Speculative Decoding
An inference acceleration technique where a smaller draft model proposes multiple tokens that a larger target model verifies in parallel, speeding up generation without changing output quality.
Also known as: Speculative Sampling, Draft-and-Verify Decoding, Assisted Generation
Category: AI
Tags: ai, machine-learning, optimization, performance, models
Explanation
Speculative Decoding is an inference optimization technique for autoregressive language models that achieves significant speedups without sacrificing output quality. It exploits the asymmetry between generating and verifying tokens: while generating each token requires a full forward pass, verifying multiple proposed tokens can be done in a single forward pass.
**How It Works**:
1. **Draft Phase**: A small, fast draft model generates K candidate tokens autoregressively (cheap, quick forward passes)

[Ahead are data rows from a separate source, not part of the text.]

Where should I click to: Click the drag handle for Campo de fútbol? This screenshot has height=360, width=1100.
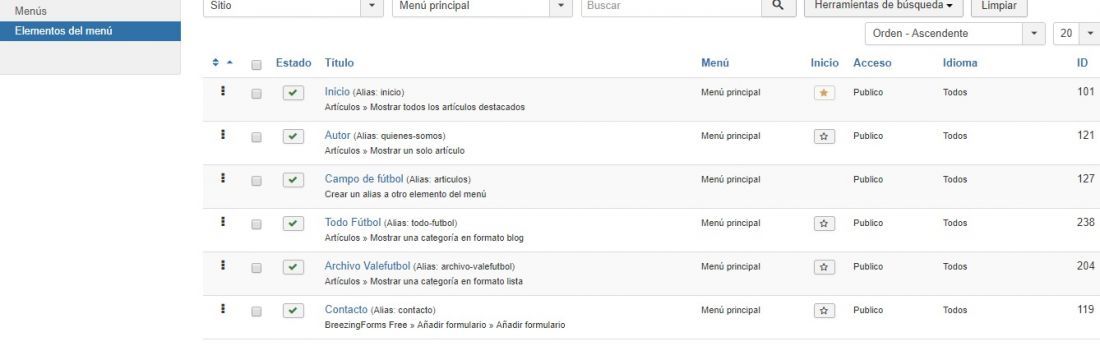pyautogui.click(x=223, y=178)
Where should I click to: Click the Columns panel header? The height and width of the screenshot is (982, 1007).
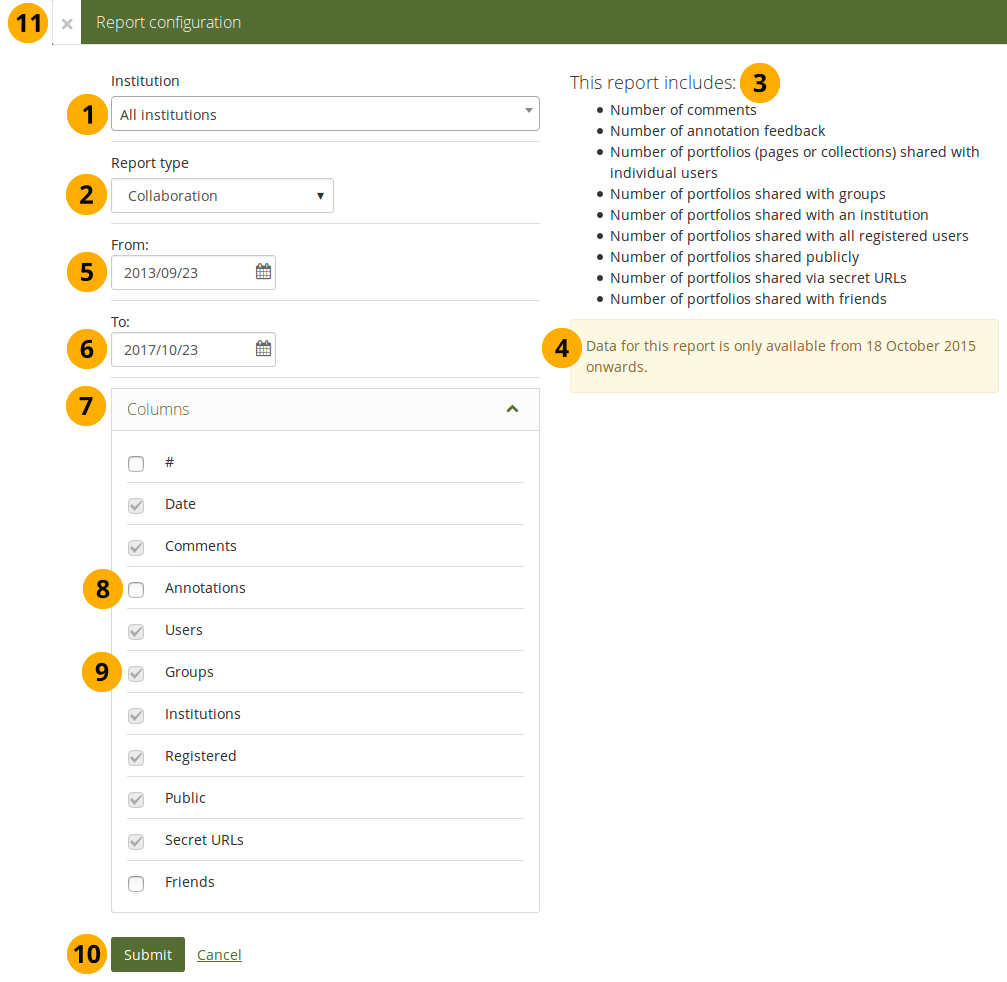[300, 409]
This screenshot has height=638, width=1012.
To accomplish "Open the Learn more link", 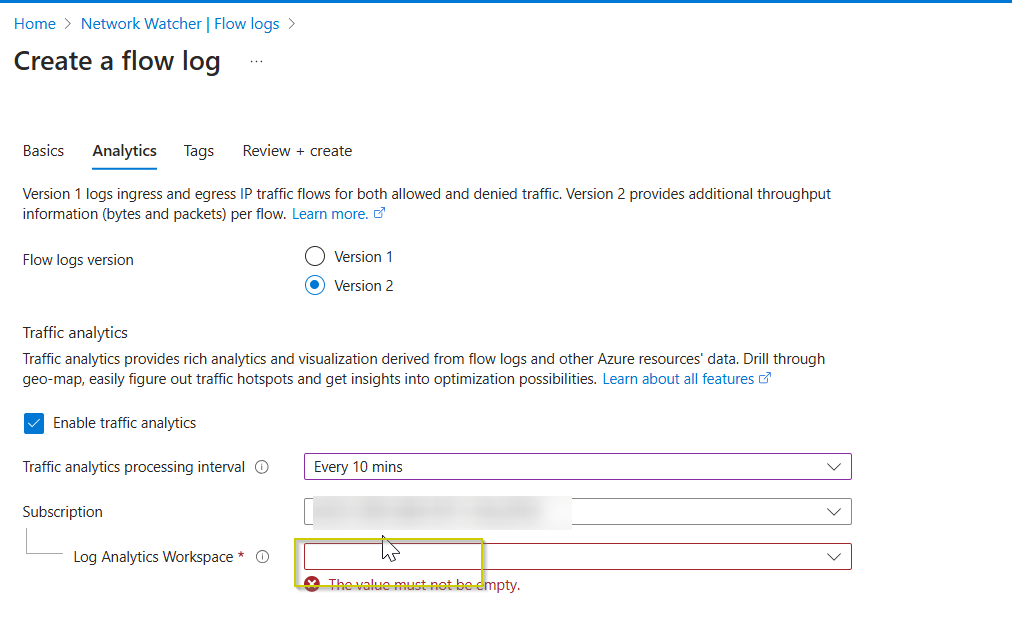I will 329,214.
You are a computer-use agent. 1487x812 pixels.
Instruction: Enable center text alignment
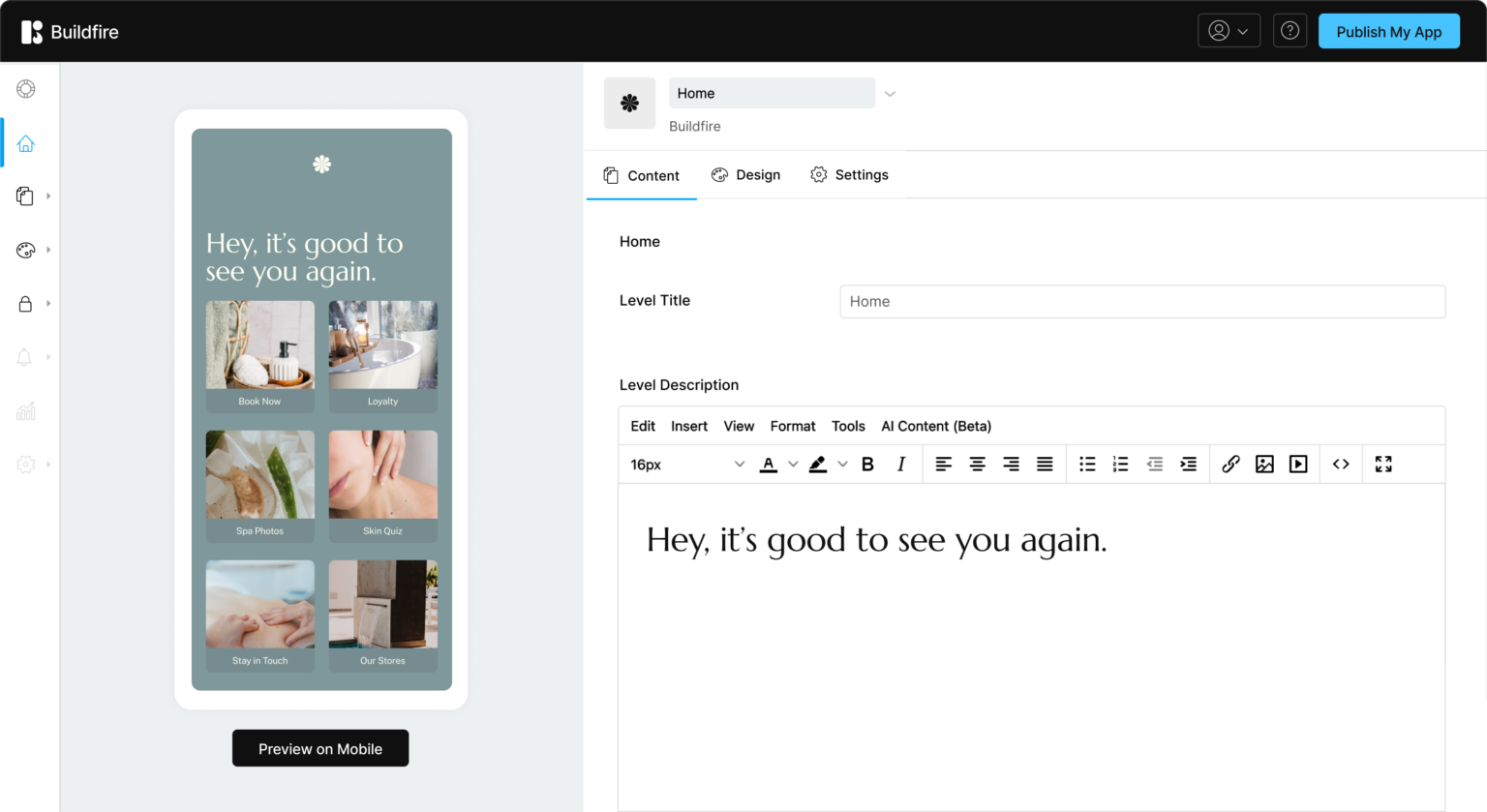(x=977, y=465)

2. **Verification Phase**: The large target model processes all K draft tokens in a single forward pass (parallel verification)

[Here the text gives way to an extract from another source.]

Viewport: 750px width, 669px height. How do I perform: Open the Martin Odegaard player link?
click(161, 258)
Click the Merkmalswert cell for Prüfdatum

3. **Accept/Reject**: Draft tokens are accepted if they match what the target model would have generated. The first rejected token is resampled from the target model's distribution
4. **Repeat**: The process continues from the last accepted position
**Why It Works**:
- Many tokens in a sequence are 'easy' (predictable), and the draft model gets them right
- The target model verifies K tokens in roughly the same time as generating 1 token
- On average, multiple tokens are accepted per verification step, yielding 2-3x speedup
- The output distribution is mathematically identical to the target model alone - no quality loss
**Key Properties**:
- **Lossless**: The output distribution is exactly the same as standard decoding from the target model
- **Speedup varies**: More predictable text (code, formulaic writing) sees larger gains; creative text sees smaller gains
- **Draft model choice**: The draft model must be much faster than the target but similar enough to have high acceptance rates
**Variants**:
- **Self-Speculative Decoding**: Using earlier layers of the same model as the draft (no separate model needed)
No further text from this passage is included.